CONSIGNE: Citez mot pour mot le passage du texte sur la Passion de Jésus qui s'ouvre sur les mots contenant « Venu parmi nous » et se clôt sur « viennent à l’esprit. ».

TEXTE SOURCE:
:::::

Venu parmi nous pour la vie et non la souffrance
Un Dieu souffrant. Il nous faut continuer à regarder et à questionner, pour éprouver, encore plus avant, toute la force du paradoxe par lequel passe l’amour dont Dieu aime l’humanité. Car c’est là un fait exorbitant : à l’heure de la Passion de Jésus, Dieu est là où il ne devrait pas être, où il ne saurait être, parce que la sainteté de Dieu repousse comme son envers la mort et tout ce qui gravite autour d’elle, qui se nomme violence, mépris, défiguration de l’homme. Pourtant, en la personne du Fils, Dieu est bien là, réalisant cet impossible. Et il y est en déroutant les interprétations qui nous viennent à l’esprit.
Ainsi, n’y est-il pas simplement comme un homme traqué, livré malgré lui, mais dans la liberté de celui qui déclare en Saint Jean : « Ma vie, personne ne me l’enlève, mais je la donne de moi-même. » (Jn 10,18) Et il y est, simultanément, sans trace de cette complaisance à l’égard de la souffrance à quoi nous échappons si mal. On ne le dira jamais assez : le Christ ne vient pas en ce monde pour souffrir, mais pour vivre et pour donner la vie. « Je suis venu pour qu’on ait la vie et qu’on l’ait en abondance », lit-on dans le même évangile de Jean (Jn 10,10). C’est pourquoi son être a pu se cabrer à l’heure de Gethsémani, sa chair a pu vouloir se dérober (« Père, s’il est possible que ce calice s’éloigne de moi. »). Péguy a évoqué avec une force redoutable cet instant où tout était prêt pour l’accomplissement des Écritures, le ministère public était rempli, le bois de la croix taillé, le centurion de service désigné, Caïphe, Pilate, Judas étaient à leur poste . Jésus lui-même était prêt. Et pourtant sa chair recula soudain devant la souffrance et la mort, rejoignant tout homme dans sa pauvreté dernière, et avant-dernière : « Père, s’il est possible, que cette coupe passe loin de moi. » (Mt 26,39) Si donc il y a bien un « oui » plénier, sans réserve, de Jésus à sa Passion, celui-là n’est pas d’abord un « oui » à la souffrance. Il est un « oui » à l’amour, un « oui » de l’amour de Dieu résolu à rejoindre l’humanité jusqu’en ses pertes les plus extrêmes, sans regarder au prix. Car l’amour ne s’économise pas, mais va avec la folie. C’est pourquoi aussi il ne se dérobe pas à la souffrance, quand celle-ci fait partie du chemin à parcourir pour que le mal soit défait.

:::::

ENREGISTREMENTS DU CORPUS:

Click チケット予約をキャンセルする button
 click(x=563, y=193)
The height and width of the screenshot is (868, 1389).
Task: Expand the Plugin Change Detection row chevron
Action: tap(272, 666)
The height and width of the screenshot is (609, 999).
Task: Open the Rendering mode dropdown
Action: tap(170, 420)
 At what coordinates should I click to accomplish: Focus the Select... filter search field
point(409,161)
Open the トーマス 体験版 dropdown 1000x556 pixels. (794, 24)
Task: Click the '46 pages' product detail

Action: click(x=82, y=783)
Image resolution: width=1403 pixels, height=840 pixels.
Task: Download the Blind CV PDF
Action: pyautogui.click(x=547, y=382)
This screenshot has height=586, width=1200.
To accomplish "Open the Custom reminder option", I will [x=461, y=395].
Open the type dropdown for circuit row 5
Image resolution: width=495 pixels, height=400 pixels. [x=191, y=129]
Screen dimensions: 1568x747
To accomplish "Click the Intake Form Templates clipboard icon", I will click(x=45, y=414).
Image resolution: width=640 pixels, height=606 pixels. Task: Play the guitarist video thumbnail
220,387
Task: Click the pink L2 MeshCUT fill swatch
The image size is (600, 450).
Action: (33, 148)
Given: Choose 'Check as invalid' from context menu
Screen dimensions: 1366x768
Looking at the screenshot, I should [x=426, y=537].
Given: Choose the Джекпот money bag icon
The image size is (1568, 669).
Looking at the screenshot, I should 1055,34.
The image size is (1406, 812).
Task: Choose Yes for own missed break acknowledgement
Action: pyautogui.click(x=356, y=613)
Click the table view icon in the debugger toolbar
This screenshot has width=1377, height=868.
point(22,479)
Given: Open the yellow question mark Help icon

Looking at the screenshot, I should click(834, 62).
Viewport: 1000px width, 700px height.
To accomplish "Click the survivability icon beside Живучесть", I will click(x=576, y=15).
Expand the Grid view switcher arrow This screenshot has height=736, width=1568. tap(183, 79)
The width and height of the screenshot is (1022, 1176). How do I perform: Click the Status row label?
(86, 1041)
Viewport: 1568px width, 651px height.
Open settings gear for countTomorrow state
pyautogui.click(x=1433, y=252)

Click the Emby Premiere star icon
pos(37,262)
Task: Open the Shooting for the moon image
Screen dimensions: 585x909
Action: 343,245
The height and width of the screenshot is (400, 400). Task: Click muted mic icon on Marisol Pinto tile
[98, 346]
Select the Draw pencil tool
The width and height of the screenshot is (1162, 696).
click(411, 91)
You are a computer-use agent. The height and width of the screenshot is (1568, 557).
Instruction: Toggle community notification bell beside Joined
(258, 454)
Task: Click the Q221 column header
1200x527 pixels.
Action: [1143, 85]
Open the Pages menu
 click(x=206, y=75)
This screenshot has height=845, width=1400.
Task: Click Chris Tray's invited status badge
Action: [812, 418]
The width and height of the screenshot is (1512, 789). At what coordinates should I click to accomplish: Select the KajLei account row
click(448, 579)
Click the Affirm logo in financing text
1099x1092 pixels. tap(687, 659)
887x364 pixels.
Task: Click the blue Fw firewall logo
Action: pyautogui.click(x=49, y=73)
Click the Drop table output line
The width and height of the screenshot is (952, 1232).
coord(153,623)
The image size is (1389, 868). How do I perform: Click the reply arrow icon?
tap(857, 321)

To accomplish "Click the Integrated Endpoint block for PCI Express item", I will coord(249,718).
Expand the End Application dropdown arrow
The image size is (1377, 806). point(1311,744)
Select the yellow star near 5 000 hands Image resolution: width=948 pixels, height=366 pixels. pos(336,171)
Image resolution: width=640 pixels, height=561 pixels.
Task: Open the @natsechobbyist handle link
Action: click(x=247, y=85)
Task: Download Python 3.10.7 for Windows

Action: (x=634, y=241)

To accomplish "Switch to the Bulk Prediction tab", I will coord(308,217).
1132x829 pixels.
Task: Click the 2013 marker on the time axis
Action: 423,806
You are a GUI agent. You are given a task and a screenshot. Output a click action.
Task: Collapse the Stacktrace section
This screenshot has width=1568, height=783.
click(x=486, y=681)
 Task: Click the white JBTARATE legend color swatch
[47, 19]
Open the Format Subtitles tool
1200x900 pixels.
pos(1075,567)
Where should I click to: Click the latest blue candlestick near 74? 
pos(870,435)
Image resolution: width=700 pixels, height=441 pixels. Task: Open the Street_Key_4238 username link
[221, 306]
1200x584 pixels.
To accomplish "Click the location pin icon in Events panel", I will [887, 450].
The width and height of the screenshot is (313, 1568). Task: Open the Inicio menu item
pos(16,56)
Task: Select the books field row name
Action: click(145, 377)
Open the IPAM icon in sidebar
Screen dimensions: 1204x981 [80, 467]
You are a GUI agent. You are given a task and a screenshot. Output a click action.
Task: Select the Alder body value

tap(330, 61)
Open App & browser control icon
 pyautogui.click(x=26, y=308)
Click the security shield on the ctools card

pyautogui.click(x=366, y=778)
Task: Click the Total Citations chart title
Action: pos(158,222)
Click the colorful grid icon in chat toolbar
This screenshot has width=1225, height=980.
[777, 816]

:::::

RÉPONSE ATTENDUE:
Venu parmi nous pour la vie et non la souffrance
Un Dieu souffrant. Il nous faut continuer à regarder et à questionner, pour éprouver, encore plus avant, toute la force du paradoxe par lequel passe l’amour dont Dieu aime l’humanité. Car c’est là un fait exorbitant : à l’heure de la Passion de Jésus, Dieu est là où il ne devrait pas être, où il ne saurait être, parce que la sainteté de Dieu repousse comme son envers la mort et tout ce qui gravite autour d’elle, qui se nomme violence, mépris, défiguration de l’homme. Pourtant, en la personne du Fils, Dieu est bien là, réalisant cet impossible. Et il y est en déroutant les interprétations qui nous viennent à l’esprit.